A beautiful place with hopefully a brighter future.

Online Poll Last year we ran a poll on this story. 81 per cent of you said you thought the Kony campaign would make a difference. So what do you reckon now? Have you changed your mind?

The question is:

Do you think the Kony campaign made a difference?

To vote just head to our website.

Last week we asked if all schools should teach kids how to fix cars.

65% of you said yes.

35% said no.

Thanks for voting.

Oscar Props Reporter: Natasha Thiele INTRO: We told you last week about the big winners in this year's Oscars. But it got us to thinking about all the people working behind the scenes to make these amazing movies. One important area is designing and making props. Tash caught up with an Australian guy who's had a hand in some big Hollywood movies.

NATASHA THIELE, REPORTER: Have you ever watched cool movies like this and wondered how do they make these characters look so life-like? Well, there are people who do this as an actual job!

Corrie is an expert in prop making and special effects. He's worked on TV shows and movies and one you might've watched is Star Wars Episode Three, Revenge of the Sith. He helped make some of the creatures.

CORRIE EMERY, PROP MAKER: It might be a case of, for instance, with the Wookies, helping to build the suits, sorry build full life sized casts of the performers so that the people could buy the suits that would go on them. Casting the hands and the feet for the individual characters, then they would go to another department to put all the hair and everything else on it.

Corrie studied at the Adelaide College of the Arts. And he recently went back to meet some students, who want to follow in his footsteps. This year, students are studying prop making.

GEOFF BALDACCHINO, LECTURER: As a prop maker that's one of the hardest things is deciding what to make.

They've got their first practical workshop with Geoff, who's worked on big stage productions like the Lion King.
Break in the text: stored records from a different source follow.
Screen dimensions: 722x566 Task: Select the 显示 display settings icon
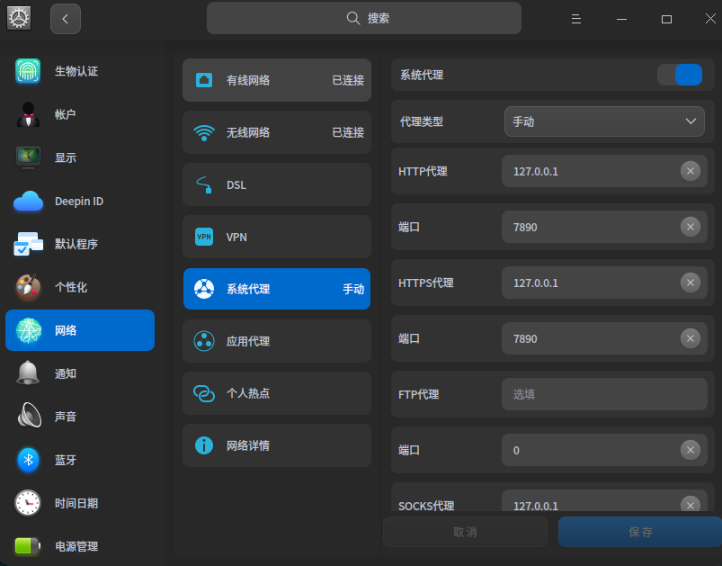27,157
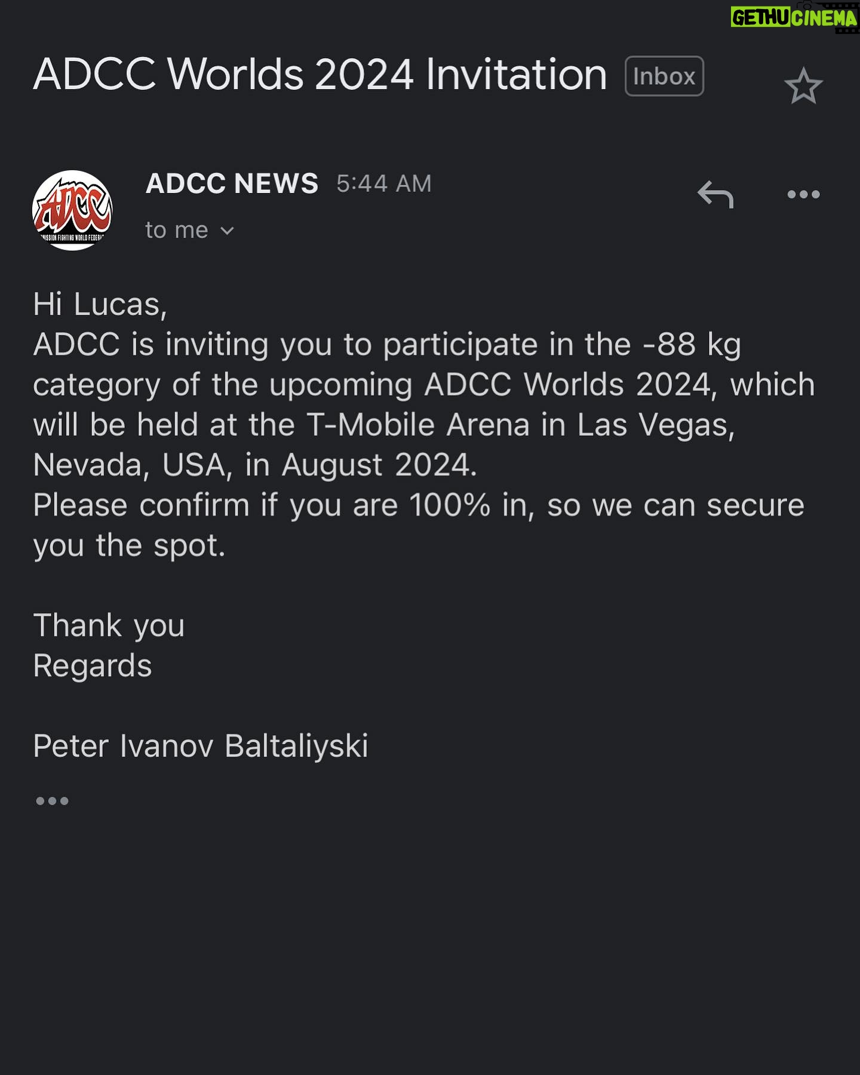Tap the 'Hi Lucas,' greeting line
The image size is (860, 1075).
click(100, 305)
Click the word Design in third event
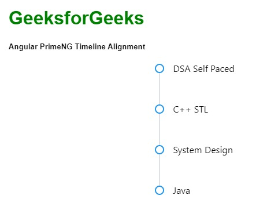 click(x=218, y=151)
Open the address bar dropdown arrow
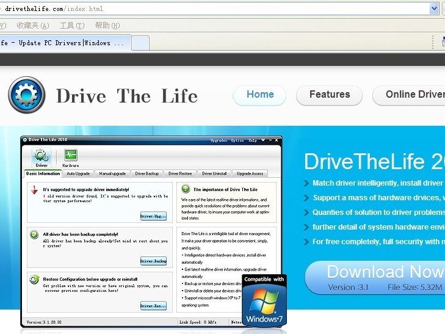 pyautogui.click(x=434, y=9)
Today they're learning how to mould characters using plasticine.

GEOFF: You're pushing things around with your clay and every time you do that, there's a different expression, a different shadow that's cast on the piece.

REPORTER: What are you working on here?

MARSHALL: I'm doing a little head sort of inspired by Dracula and Frankenstein, something like that.

REPORTER: So Rose, what's this little creature here that you're making?

ROSE: So basically I'm making a little monkey.